Shortly after MIM(Prisons) posted an article talking about the use of excess prisons to lock up migrants, CNN reported that the u.$. government is looking to take over another empty state prison, this time for Muslims from the Third World.(1) The Federal Bureau of Prisons (BOP) already secretly opened two control units for Muslim Arabs in recent years at USP Terra Haute and USP Marion (which became the original control unit in 1983, but was later downgraded to medium security). These units hold 94% and 75% Muslims, respectively, are even more isolating than many prisons holding English-speakers and u.$. citizens.(2)

Thomson Correctional Center in Illinois is an unused, high tech, maximum security prison with a capacity of 1600 that still sits virtually empty. The government promises that if Third World Muslims are to be sent there, that it will be made even more secure than the official federal control unit, ADX in Florence, Colorado.
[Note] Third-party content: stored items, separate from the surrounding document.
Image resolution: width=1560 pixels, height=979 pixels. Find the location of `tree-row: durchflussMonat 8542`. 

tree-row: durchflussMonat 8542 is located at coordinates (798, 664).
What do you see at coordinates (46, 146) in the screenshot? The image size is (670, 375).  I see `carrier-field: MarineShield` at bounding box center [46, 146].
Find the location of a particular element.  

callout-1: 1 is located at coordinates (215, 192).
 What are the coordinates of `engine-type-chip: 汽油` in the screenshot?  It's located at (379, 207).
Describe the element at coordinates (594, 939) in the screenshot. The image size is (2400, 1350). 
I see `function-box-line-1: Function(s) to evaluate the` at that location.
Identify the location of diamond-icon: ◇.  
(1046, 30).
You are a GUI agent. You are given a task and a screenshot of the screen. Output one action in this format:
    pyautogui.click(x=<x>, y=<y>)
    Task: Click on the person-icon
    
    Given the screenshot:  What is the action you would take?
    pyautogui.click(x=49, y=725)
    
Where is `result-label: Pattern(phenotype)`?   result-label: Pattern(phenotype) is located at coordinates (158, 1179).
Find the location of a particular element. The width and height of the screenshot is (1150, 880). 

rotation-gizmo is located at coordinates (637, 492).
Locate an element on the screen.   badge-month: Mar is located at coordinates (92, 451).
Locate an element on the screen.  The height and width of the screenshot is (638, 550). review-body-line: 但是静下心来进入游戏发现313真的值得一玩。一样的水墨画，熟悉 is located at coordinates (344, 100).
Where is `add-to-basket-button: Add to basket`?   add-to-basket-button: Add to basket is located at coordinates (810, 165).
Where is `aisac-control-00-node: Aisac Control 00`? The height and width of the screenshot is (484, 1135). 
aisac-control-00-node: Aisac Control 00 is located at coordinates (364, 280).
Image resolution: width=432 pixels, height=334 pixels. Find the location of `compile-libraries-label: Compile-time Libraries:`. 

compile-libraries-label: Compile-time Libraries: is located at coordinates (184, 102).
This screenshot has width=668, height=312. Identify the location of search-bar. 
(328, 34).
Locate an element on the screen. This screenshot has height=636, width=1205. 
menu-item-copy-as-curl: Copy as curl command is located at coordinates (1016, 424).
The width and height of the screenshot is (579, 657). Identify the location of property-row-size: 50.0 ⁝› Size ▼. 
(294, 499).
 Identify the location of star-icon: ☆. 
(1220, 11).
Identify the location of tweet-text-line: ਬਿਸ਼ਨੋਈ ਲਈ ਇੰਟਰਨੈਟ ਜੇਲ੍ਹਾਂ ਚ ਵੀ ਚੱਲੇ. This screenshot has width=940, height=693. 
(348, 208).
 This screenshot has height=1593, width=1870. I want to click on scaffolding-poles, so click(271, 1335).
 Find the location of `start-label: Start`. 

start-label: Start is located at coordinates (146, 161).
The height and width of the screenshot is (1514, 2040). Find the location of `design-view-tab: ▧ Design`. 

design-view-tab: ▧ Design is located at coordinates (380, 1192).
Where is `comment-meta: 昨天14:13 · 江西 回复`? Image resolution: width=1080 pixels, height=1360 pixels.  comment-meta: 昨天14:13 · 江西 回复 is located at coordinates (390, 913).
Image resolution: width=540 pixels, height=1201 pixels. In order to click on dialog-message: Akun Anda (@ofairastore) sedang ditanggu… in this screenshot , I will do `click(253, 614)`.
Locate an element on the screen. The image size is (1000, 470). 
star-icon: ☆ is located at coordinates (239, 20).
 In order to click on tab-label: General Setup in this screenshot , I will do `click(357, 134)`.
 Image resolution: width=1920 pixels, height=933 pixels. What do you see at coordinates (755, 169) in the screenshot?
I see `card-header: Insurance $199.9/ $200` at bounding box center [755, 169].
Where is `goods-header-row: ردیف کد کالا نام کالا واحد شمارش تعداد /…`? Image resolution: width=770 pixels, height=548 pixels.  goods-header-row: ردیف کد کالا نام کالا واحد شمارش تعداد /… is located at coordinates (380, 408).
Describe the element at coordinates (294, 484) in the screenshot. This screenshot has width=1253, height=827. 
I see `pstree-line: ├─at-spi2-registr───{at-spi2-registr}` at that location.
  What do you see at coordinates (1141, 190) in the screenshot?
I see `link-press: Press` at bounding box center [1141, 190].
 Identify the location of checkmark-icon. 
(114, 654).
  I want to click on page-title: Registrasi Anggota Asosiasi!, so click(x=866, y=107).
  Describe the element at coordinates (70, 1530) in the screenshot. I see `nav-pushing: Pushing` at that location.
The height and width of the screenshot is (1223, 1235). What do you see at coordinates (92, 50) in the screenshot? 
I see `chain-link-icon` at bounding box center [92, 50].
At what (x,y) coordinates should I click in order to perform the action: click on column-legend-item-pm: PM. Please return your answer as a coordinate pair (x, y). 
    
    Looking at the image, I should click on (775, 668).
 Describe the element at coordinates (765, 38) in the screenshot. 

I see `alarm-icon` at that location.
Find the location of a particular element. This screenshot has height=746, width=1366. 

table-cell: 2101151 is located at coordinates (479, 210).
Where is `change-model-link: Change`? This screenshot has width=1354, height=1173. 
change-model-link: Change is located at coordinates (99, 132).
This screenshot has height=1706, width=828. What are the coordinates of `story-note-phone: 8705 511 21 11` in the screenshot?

According to the CNN article, Thomson is the top contender to take most of those now held in Guantanamo Bay after its planned closure, scheduled for January 2010.

There are only 215 prisoners at Guantanamo, and the BOP already holds 340 people that they say are “linked to international terrorism.”(1) While the imprisonment of Latino migrants dwarfs these numbers, one must also consider that there are many u.$. prisons in occupied Iraq and Afghanistan and other secret military locations that hold primarily Muslims from the Middle East.

Governor Quinn is excited at the prospect of bringing these prisoners to Illinois because of the money it will bring to the region. This is consistent with his policies of using prisons to combat recession (3), and he may be on to something. With more and more amerikans being employed to physically oppress other people, importing people who are a threat to the imperialist order to hold in amerikan-run prisons would not be an unlikely form for amerika to take as it turns more fascist in the face of imperialist crisis. As one resident pointed out to Reuters, the local population in rural Illinois would back the mission of the prison (4), unlike people in the Middle East where the u$ currently holds most of its Middle Eastern prisoners. A turn toward fascism would be necessary to prevent non-citizens from gaining access to the bourgeois democratic rights promised to those on u.$. soil. (Those currently held in Guantanamo have never been convicted of a crime.) When convenient for them, the imperialists believe humyn rights begin and end at man-made borders.

Of course bourgeois rights are denied to citizens of the united snakes as well, as the FBI demonstrated by assassinating New Afrikan Imam, Luqman Ameen Abdullah in Detroit. Abdullah was a member of Jamil al-Amin’s (formerly Black Panther H. Rap Brown) Muslim network called “Ummah.” New Afrikan Muslims are the second largest group in the Marion Communications Management Unit.(2)

notes:
(1) Yellin, Jessica. Illinois prison top contender to house Gitmo detainees, official says. cnn.com. November 14, 2009.
(2) http://www.abolishcontrolunits.org/research/US
Exposing “Little Guantanamo”: Inside the CMU by Daniel McGowen reports that 75% in Marion CMU are Muslim, though only 10 of 26 are from the Middle East. In Terra Haute, reportedly 2 of 213 prisoners are not Arab Muslims.
(3) MIM(Prisons) on U.S. Prison Economy. Under Lock & Key Issue 8, May 2009.